Sedimentary environments in the south-western Barents Sea during the last deglaciation and the Holocene A case study outside the Ingøydjupet trough CQU.pdf (2.07 MB)
Sedimentary environments in the south-western Barents Sea during the last deglaciation and the Holocene: A case study outside the Ingøydjupet trough
journal contributionposted on 2023-08-02, 00:42 authored by Mauro PauMauro Pau, Ø Hammer
© 2016 M. Pau & Ø. Hammer.A lithological and foraminiferal study of newly acquired sediment cores outside the Ingøydjupet (Ingøy Deep) trough has been carried out to improve constraints on the last deglacial history in the south-western Barents Sea.

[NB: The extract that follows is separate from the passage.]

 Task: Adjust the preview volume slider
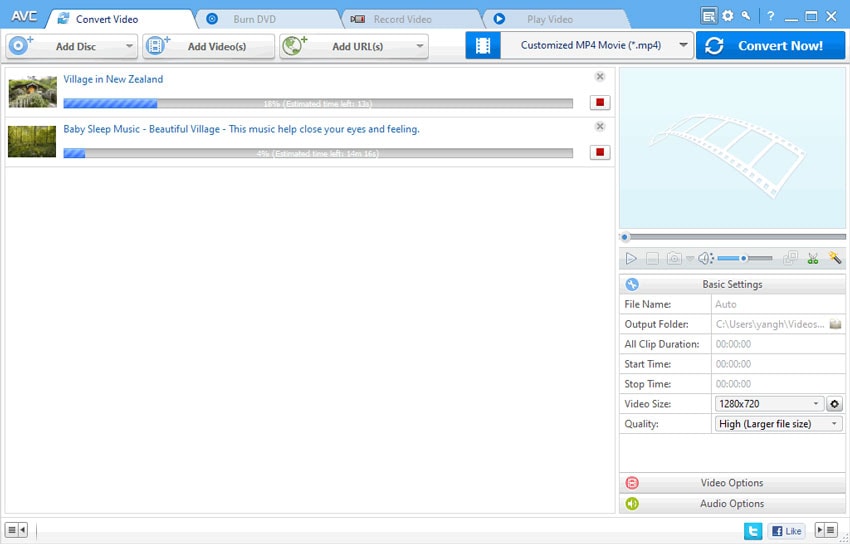(745, 258)
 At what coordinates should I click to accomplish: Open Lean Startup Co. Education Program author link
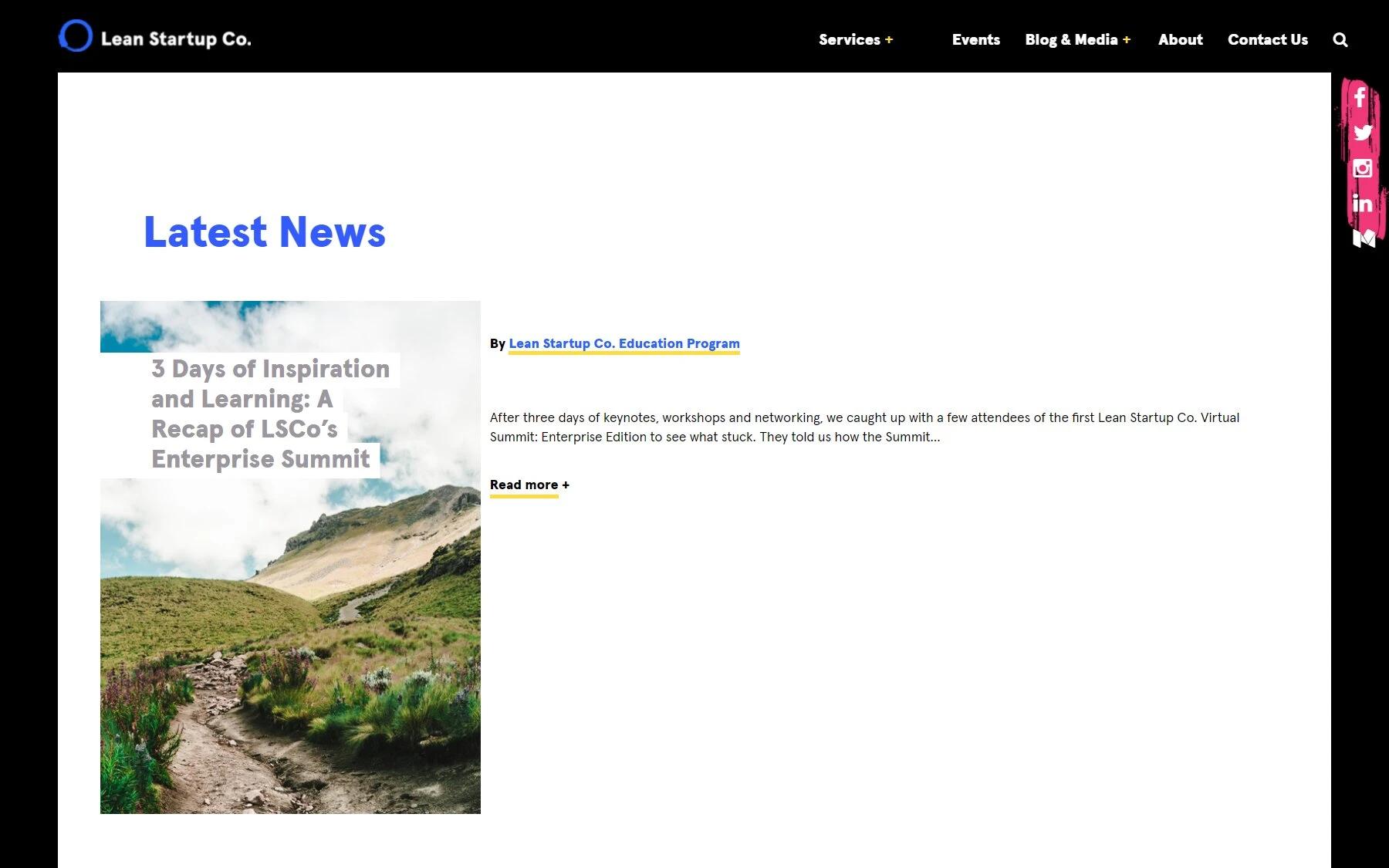[x=624, y=344]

Three lithofacies and three foraminiferal facies were identified. The lowermost lithological unit is a diamicton interpreted as glacial till. It contains a lowabundance, ecologically mixed foraminiferal assemblage, presumably resulting from glacial reworking. Above the diamicton, a layer of ice-rafted debris (IRD), likely associated with intensive iceberg production, marks the initial destabilization of the marine-based ice sheet. At this time, ca. 15.6-15.0 Ky B.P., opportunistic foraminiferal species Nonionellina labradorica and Stainforthia spp. reached peak abundance. During the south-western Barents Sea ice-margin retreat, presumably corresponding to the Bølling interstadial, a sequence of glaciomarine laminations was deposited conformably on the layer of IRD. Sedimentation rates were apparently high (estimated about 0.4 cm per year) and the foraminiferal fauna was dominated by Elphidium spp. and Cassidulina reniforme, species common for glacier-proximal environments. A hiatus at the top of the deglacial unit is likely linked to the high bottom-current activity associated with a strengthened inflow of Atlantic water masses into the Barents Sea. The uppermost lithological unit is represented by the Holocene marine sandy mud. It contains a high-abundance, high-diversity foraminiferal fauna with common cassidulinids, Cibicides spp., Epistominella pusilla and planktic species.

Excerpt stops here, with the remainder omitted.